Solacement Oatmeal Bread

  • 1 1/2 cup rolled oats
  • 3 cups boiling water
  • 6 cups white flour (bread flour is best but all-purpose is fine)
  • 3 tablespoons or two packets of instant yeast (a.k.a. Rapid Rise)
  • 3 tablespoons vital wheat gluten (optional)
  • 2/3 cups sugar (may use honey or agave instead)
  • 2 teaspoons sea salt
  • 1/4 cup coconut oil (olive oil is fine, but not EVOO)
  • 1 cup warm water
  • a handful or two of rolled oats for coating
  1. Place the oatmeal in a large sturdy mixing bowl and stir in the boiling water.
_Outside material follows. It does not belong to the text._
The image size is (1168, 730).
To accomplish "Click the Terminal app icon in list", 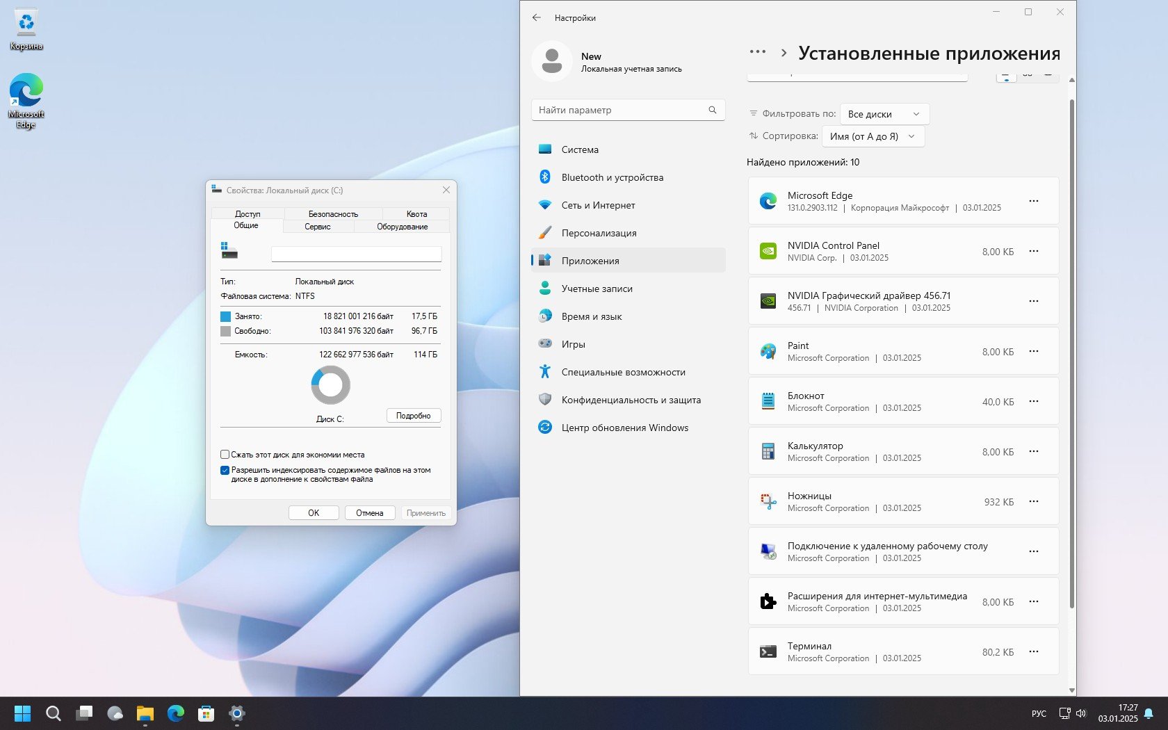I will [768, 651].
  2. After a few minutes, add the dry ingredients (including yeast) and stir.
  3. Stir in the oil and warm water.
  4. Mix until a dough forms.  The dough should be sticky and thick.
  5. Instead of kneading the dough, oil your hands, shape the dough, roll it in oats, and place it in two greased loaf pans.
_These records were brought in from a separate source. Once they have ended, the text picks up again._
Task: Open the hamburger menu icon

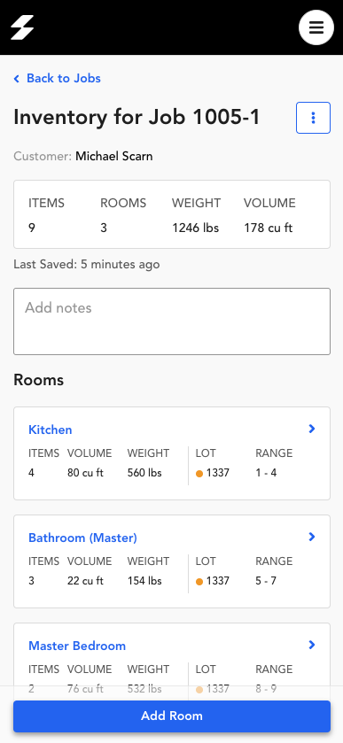Action: (316, 27)
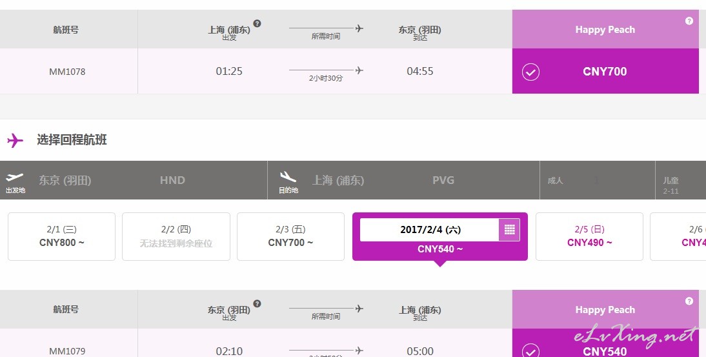Open Happy Peach help icon for outbound flight
Image resolution: width=706 pixels, height=357 pixels.
[689, 21]
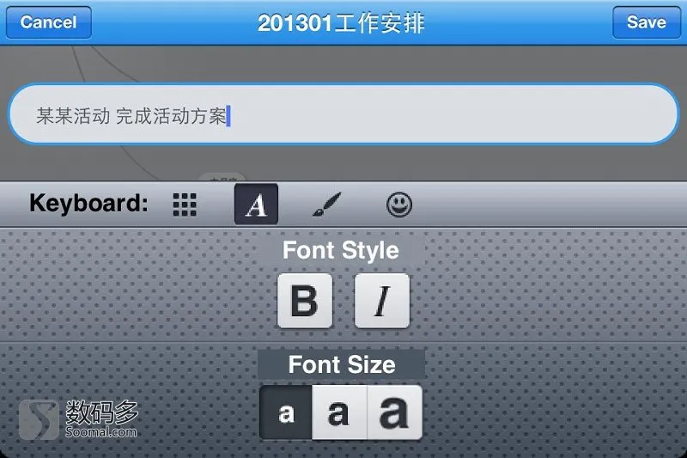Screen dimensions: 687x458
Task: Tap Save to keep node text
Action: (647, 22)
  6. Cover loosely with oiled plastic wrap and let rise until doubled.
  7. Bake at 350 degrees Fahrenheit for 35 minutes or until the tops make a hollow sounds when tapped.
  8. Allow to cool in the pans for a few minutes before removing the loaves.  Set the bread on cooling racks and do not try to cut it until the crust is room temperature or cool to the touch.
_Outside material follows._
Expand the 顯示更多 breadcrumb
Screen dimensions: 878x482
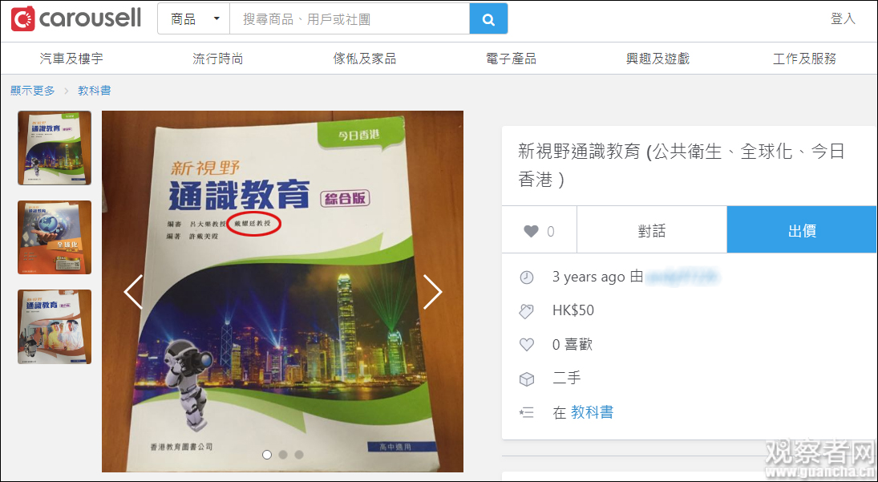33,90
I hope your heart is gladdened by this bread and that you share it with your friends/family.  For the past nine years, this is the bread I have taken to my fellow Army spouses when their husbands have been hurt during deployments, to my neighbors when they have lost loved ones, and to my friends when they are going through tough times.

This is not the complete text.